I. Is it possible to binary classify eye movements during picture description into two cognitive states (MCI and not MCI) with an accuracy higher than baseline and with a significance level of 0.05?

II. Can eye tracking technique from a multi level perspective be practically implemented in Swedish healthcare?

IV. METHOD

To investigate eye movements of patients with MCI, the work was done in collaboration with a project called EACare.

(5)

The EACare project aims to develop a system that can detect dementia in early stage using social robotics and ML. Via this project, the study was granted access to eye tracking data of patients with MCI, collected by doctors at the Karolinska Institute. The provided eye tracking data was collected from 14 patients, 6 diagnosed with some form of cognitive impairment and 8 as healthy.

To detect significant differences in eye movements due to cognitive impairment, an ML algorithm that solves binary classification problems was used. More specifically, Binary Logistic Regression (BLR) was applied in order to classify the eye tracking data into the two states; normal eye movement behavior (0) or symptoms of MCI (1). The raw data set, the data processing method, and the BLR classification is described below.

A. Raw data set

The data from the Karolinska Institute was collected with a Tobii Pro Nano device, which is a screen-based eye tracker that captures eye tracking data at 60 Hz. The output for each datapoint is unprocessed and includes information of timestamp, gaze position, pupil diameter, gaze vector and validity code for each eye (Tobii Pro Nano description webpage, 2018). The gaze position describes the coordinates in 2D on the screen in the Active Display Coordinate System (ADCS). The gaze vector describes a vector in 3D in the User Coordinate System (UCS). The origin vector makes it possible to calculate the angular velocity between two gaze positions. The validity code is binary and decides whether or not to include the data point.

Fig. 2: Visualization of the Eye Tracking features (Used with permission of Tobii AB.)

In addition to the eye tracking data, information about the diagnosis of the patients was obtained. These diagnosis were AD, MCI and subjective MCI and was simplified as 1 (some type of cognitive impairment) and 0 (only self-perceived or no cognitive impairment). Finally, corresponding auto recordings for each patient were obtained.

B. Data processing

The data processing consisted of both quantitative and qualitative methods.

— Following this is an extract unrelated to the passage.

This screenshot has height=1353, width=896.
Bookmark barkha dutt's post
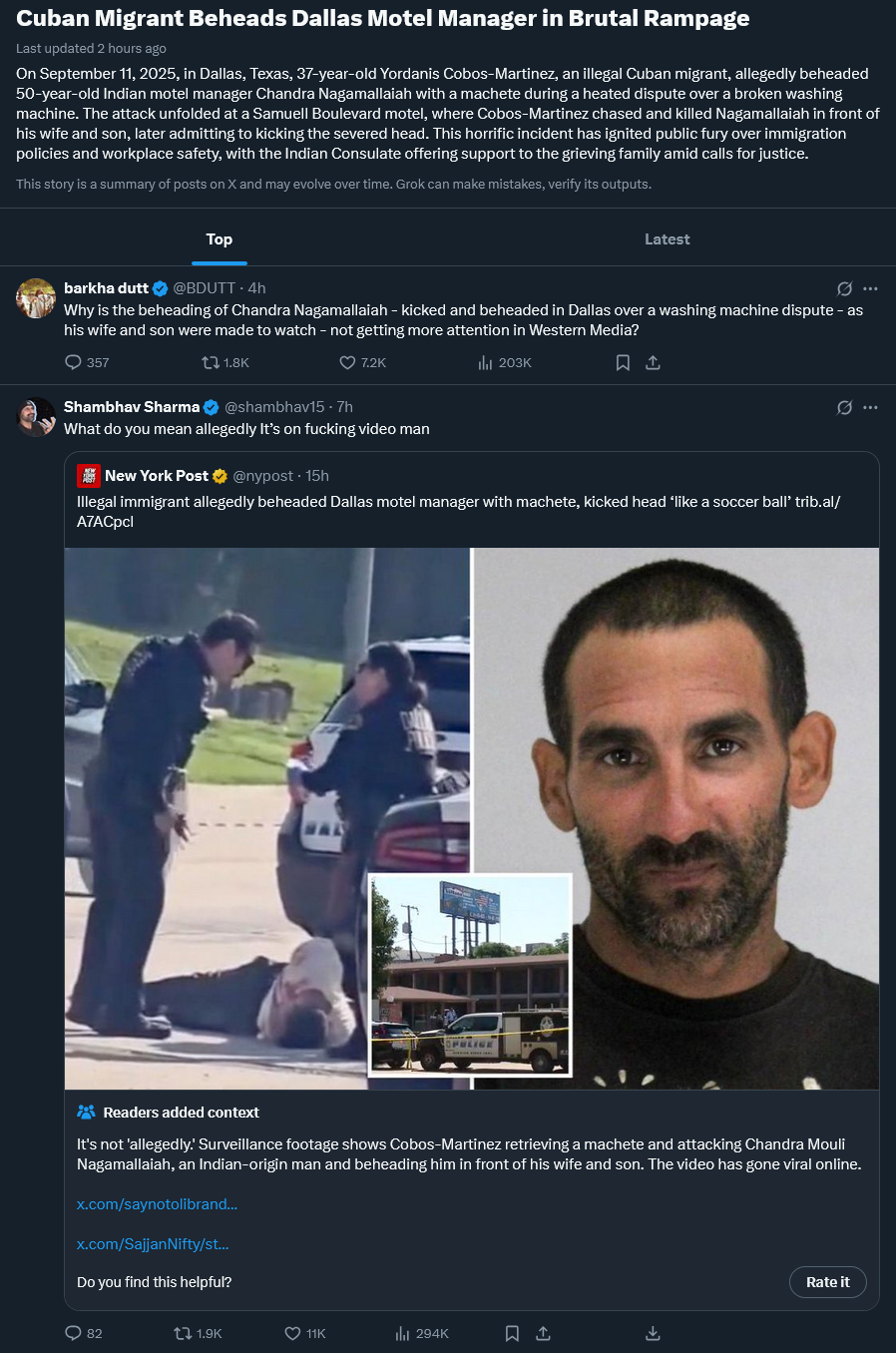[623, 362]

In the quantitative part, the raw data was processed in three stages. Firstly, all artefacts and non-value data was filtered from the raw data. Secondly, oculomotor events were detected in the data from each

patient. The algorithms for detecting these oculomotor events are described in Table I. Thirdly, the different properties of these events was calculated and temporarily used as features for each feature vector, where each vector represented one patient.

In order to evaluate the calculated features and select the most potentially significant features, a manual qualitative analysis was also performed. Firstly, calculated features that involved events such as saccades and microsaccades needed to be removed. According to previous studies, significant differences in these features have been shown between patients with MCI and without, but unfortunately the device frequency was not high enough to accurately measure saccades and microsaccades. Secondly, features such as number of blinks and gaze points outside of the screen were removed. There are no previous studies that show that these are correlated to MCI, and since none of these showed high validity or correlation, they could mislead the logistic regression model training.

Thirdly, the corresponding audio recordings for each patient were investigated together with the calculated features. This was to see if the position of the calculated fixation points matched that which the patient orally expressed. Here it was found that the features that include fixation points have deficiencies since the position of the fixation points do not correspond to what the patient says. It is considered to be unlikely that a patient does not have gaze data in e.g. the area of the boy in the cookie-theft picture when the patient mentions the word ‘boy’ in the audio recording. Since fixations are an important event in the BLR training they are included in features, despite the low reliability.

Another important part of choosing features was to select as few but important features as possible. The number of features relative to the number of data points should not be too high. According to guidelines, the minimal number of data points required for good classification performance is N = 10*f/p, where N is the number of data points, f is the number of features and p is the smallest of the proportions of negative or positive cases [10]. In this experiment, N = 14 and p ≈ 0.43, which makes the maximum number of features recommended ≈ 0.6, which is not possible to practically perform.

The definitive features were selected because of their significant correlation to MCI supported by previous studies. The features were also designed in an attempt to reduce individual differences and shortcomings in the raw data set. The final features selected was:

1. Number of fixation points per second

Results have shown that patients with probable AD have a lower fixation point frequency than patients without during clock reading tasks [11].

2. Average duration of fixations

Results have shown that patients with probable AD have on average significantly longer fixations than patients without during clock reading tasks [11].

(6)

Involuntary microsaccades (i.e small eye movements) are shown to differ between people with MCI versus healthy subjects, which in turn could affect the dispersion of fixations [12].

4. Average variance in pupil size

Pupil size is known to increase with cognitive load [3]. 5. Areas of Interest visited within the first 15 seconds of the test

In the cookie-theft assessment, what type of events mentioned and the order of the mentioning is taken into account [3]. To be able to measure this, the salient events in the picture was represented with some Areas of Interests (AoI). The AoI:s chosen are: the face’s of the mom, boy, and girl, the cookie jar, the water overflowing and the chair tilting.

C. Classification

The final features determined represented the 14 feature vectors that were used in the BLR model. Since the project was provided with eye tracking data from 14 patients, where 8 of those were diagnosed as healthy, the baseline was set to 8/14, i.e. 57%. The model was then trained with a gradient descent algorithm, where the training was interrupted if the validation loss increased more than five times in a row, or if the norm of the gradient decreased below 0.01.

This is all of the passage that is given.